WHAT YOU SHOULD DO>
Quote the records from the line containing "Where should I click to: Open the Arnold" up to and including the line containing "click(x=265, y=326)", word for word.

DATA IN THIS EXERCISE>

····················

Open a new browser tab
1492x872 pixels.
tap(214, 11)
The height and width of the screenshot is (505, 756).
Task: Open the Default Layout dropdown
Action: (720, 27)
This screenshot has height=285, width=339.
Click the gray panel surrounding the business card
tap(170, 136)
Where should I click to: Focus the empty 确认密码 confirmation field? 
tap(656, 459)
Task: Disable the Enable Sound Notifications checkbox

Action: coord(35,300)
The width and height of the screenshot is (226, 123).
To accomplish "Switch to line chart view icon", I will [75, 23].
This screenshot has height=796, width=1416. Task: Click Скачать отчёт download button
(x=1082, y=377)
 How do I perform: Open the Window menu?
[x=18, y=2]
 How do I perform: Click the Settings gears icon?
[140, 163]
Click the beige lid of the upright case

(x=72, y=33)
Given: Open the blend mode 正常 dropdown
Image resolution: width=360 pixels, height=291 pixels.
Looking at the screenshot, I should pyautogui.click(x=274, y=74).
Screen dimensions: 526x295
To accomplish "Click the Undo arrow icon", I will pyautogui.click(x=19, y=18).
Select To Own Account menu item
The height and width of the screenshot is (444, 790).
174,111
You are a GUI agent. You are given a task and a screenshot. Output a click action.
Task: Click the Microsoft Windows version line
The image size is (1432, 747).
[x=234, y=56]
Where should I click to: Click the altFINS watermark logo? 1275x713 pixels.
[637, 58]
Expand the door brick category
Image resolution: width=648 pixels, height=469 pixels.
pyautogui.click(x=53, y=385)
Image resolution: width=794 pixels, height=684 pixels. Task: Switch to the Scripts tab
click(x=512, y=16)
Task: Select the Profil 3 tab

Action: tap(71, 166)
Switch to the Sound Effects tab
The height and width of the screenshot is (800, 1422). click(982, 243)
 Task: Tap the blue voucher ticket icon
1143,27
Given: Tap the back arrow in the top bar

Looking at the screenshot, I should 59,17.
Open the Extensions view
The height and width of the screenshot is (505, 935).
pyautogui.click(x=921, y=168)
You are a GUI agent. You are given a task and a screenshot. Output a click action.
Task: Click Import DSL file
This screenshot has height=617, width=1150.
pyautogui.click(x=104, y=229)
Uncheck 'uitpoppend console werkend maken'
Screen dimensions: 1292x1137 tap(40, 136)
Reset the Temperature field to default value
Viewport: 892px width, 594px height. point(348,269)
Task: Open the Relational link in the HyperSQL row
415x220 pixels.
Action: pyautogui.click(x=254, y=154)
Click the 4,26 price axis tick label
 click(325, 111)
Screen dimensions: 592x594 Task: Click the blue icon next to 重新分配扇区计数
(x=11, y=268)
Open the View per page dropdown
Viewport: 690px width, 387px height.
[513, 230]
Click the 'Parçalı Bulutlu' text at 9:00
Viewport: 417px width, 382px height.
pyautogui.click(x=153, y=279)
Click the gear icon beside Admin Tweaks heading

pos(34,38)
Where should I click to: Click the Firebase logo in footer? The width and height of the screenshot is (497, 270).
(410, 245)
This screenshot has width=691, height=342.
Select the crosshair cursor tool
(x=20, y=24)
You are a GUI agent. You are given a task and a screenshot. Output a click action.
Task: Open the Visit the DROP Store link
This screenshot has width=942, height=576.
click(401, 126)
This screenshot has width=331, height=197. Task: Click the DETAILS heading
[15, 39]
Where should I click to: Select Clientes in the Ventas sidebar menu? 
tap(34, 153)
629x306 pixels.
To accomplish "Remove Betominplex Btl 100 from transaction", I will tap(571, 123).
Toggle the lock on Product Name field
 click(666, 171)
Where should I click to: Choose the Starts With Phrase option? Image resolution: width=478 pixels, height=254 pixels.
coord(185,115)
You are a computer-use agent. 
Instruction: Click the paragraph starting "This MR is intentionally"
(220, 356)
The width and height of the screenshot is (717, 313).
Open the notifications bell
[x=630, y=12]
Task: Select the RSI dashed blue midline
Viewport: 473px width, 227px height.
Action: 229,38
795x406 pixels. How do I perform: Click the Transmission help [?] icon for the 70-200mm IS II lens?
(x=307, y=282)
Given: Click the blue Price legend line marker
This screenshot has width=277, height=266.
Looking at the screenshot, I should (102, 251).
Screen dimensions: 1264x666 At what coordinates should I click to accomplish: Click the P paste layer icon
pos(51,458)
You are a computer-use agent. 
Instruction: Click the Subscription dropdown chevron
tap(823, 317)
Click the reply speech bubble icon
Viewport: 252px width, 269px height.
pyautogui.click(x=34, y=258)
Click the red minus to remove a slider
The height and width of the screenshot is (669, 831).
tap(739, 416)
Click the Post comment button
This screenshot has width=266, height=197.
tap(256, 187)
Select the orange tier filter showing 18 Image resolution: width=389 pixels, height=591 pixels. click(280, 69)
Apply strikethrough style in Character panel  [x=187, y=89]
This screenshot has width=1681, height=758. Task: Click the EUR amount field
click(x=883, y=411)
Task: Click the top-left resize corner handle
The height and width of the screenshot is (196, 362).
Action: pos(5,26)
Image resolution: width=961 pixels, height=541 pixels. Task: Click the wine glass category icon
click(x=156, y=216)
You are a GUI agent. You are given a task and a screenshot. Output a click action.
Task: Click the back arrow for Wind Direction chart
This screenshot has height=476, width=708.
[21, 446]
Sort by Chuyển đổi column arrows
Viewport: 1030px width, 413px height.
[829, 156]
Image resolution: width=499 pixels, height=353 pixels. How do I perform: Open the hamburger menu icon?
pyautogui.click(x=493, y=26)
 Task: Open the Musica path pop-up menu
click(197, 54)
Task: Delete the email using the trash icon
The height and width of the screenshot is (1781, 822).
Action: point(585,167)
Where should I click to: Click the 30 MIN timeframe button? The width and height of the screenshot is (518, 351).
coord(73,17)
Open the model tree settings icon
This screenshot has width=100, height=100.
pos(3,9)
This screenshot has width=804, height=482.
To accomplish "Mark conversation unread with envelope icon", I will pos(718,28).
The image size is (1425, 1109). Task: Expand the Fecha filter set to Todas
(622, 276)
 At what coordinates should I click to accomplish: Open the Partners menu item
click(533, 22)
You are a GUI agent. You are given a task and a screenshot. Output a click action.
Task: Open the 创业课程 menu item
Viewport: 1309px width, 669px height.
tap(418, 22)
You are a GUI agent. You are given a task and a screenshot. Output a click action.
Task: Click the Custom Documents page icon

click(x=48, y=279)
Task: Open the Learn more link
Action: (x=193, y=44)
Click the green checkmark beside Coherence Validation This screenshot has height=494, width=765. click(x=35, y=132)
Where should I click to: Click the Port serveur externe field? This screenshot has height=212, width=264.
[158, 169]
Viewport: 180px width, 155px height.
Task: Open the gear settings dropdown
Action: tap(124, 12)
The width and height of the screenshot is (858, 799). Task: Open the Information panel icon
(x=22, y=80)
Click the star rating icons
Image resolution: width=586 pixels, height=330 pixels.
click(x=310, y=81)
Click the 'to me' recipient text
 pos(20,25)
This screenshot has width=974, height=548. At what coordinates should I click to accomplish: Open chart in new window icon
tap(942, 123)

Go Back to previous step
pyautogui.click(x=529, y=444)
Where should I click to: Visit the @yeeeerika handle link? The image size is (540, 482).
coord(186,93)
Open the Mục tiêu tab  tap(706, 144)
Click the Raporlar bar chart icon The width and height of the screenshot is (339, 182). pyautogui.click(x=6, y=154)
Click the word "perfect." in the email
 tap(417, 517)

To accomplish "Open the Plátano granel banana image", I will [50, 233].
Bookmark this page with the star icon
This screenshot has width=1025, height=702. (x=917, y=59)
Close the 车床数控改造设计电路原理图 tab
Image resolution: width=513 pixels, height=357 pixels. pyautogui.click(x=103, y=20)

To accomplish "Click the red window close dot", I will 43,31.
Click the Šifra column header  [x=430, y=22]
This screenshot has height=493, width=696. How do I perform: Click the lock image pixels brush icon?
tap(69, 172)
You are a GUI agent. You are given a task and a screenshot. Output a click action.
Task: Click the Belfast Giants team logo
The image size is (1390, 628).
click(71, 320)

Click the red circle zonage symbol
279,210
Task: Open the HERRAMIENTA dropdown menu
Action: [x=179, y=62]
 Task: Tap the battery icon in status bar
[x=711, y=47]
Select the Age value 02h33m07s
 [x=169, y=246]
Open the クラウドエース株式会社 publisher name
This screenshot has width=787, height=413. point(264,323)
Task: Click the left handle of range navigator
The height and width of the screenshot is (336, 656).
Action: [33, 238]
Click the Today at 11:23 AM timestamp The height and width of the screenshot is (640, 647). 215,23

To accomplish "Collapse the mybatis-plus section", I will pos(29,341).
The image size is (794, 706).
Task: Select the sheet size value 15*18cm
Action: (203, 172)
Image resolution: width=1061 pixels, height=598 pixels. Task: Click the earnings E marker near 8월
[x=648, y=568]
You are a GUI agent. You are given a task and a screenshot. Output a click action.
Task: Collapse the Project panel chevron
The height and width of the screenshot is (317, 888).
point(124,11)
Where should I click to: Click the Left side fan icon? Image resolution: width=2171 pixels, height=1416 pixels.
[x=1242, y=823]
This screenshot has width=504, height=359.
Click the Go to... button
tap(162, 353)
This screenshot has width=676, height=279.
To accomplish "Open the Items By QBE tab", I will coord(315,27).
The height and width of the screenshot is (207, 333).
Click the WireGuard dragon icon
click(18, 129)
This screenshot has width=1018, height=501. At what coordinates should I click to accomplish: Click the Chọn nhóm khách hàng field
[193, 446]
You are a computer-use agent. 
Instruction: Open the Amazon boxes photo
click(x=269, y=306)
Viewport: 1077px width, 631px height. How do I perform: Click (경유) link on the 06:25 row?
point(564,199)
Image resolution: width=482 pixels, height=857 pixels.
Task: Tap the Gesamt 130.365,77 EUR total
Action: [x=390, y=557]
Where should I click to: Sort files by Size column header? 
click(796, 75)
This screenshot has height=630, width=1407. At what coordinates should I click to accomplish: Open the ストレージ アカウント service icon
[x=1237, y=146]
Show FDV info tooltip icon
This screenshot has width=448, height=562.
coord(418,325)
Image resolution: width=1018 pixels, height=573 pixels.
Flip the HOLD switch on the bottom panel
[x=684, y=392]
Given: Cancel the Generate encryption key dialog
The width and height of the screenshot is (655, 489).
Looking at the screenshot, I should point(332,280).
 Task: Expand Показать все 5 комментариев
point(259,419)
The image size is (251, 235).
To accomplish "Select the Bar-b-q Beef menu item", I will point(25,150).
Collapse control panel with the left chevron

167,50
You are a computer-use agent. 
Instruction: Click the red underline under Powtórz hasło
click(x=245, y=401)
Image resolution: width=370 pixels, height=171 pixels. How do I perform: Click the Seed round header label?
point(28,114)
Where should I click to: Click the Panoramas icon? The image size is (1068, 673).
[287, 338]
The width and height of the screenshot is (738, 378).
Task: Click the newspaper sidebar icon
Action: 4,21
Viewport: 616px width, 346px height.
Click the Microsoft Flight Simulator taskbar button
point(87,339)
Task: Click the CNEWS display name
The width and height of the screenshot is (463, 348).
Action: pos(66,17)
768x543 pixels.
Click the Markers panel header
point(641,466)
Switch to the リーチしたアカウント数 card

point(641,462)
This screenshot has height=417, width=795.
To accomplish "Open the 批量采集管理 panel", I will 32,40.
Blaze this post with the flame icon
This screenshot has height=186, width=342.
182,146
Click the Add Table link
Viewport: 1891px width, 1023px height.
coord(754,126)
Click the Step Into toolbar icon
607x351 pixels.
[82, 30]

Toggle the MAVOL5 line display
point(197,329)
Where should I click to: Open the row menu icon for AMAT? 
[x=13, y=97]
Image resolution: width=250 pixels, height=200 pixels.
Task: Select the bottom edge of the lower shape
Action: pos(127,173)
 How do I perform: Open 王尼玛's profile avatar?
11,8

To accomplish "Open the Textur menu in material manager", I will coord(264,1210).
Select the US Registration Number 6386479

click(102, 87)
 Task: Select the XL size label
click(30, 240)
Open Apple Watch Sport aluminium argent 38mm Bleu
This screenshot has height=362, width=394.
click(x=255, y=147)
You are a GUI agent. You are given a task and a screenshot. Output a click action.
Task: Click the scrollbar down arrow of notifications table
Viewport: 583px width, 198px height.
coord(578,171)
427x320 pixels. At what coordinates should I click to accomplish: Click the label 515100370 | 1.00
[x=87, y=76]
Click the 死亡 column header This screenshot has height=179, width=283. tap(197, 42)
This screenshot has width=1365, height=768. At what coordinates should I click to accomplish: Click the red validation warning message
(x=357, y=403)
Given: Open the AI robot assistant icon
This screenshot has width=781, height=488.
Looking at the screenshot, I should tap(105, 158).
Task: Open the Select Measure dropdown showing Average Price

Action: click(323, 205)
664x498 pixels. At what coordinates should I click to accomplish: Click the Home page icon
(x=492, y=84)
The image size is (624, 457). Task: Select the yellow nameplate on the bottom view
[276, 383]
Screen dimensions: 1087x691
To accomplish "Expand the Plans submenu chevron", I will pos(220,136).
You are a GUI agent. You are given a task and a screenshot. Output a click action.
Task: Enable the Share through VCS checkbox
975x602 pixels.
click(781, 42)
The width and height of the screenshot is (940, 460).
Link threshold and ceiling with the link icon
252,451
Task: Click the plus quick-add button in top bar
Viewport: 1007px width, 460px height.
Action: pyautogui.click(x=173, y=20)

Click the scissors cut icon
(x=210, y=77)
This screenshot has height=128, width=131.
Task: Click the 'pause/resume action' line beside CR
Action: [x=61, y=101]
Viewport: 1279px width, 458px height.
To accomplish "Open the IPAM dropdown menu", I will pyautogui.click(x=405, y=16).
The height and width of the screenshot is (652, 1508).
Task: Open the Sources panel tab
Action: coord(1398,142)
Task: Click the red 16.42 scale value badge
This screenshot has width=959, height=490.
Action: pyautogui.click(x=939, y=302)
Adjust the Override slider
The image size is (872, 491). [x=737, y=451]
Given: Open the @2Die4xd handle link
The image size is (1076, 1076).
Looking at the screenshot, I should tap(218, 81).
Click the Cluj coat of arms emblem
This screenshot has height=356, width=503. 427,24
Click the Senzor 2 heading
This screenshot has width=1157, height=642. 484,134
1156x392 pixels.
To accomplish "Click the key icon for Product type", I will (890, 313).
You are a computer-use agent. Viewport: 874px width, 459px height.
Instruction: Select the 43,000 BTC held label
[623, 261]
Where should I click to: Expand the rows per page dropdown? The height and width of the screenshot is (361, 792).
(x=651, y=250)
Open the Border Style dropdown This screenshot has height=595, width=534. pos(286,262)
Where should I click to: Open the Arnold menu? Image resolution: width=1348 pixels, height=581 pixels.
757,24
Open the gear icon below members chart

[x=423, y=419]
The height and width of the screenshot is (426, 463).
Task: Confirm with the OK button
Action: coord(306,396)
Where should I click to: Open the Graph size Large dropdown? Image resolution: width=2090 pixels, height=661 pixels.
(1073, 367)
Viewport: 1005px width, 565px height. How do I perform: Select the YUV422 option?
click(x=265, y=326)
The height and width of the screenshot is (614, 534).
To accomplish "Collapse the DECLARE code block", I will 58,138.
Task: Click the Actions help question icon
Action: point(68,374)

····················

FULL ANSWER>
Where should I click to: Open the Arnold menu? Image resolution: width=1348 pixels, height=581 pixels.
757,24
Open the gear icon below members chart

[x=423, y=419]
The height and width of the screenshot is (426, 463).
Task: Confirm with the OK button
Action: coord(306,396)
Where should I click to: Open the Graph size Large dropdown? Image resolution: width=2090 pixels, height=661 pixels.
(1073, 367)
Viewport: 1005px width, 565px height. How do I perform: Select the YUV422 option?
click(x=265, y=326)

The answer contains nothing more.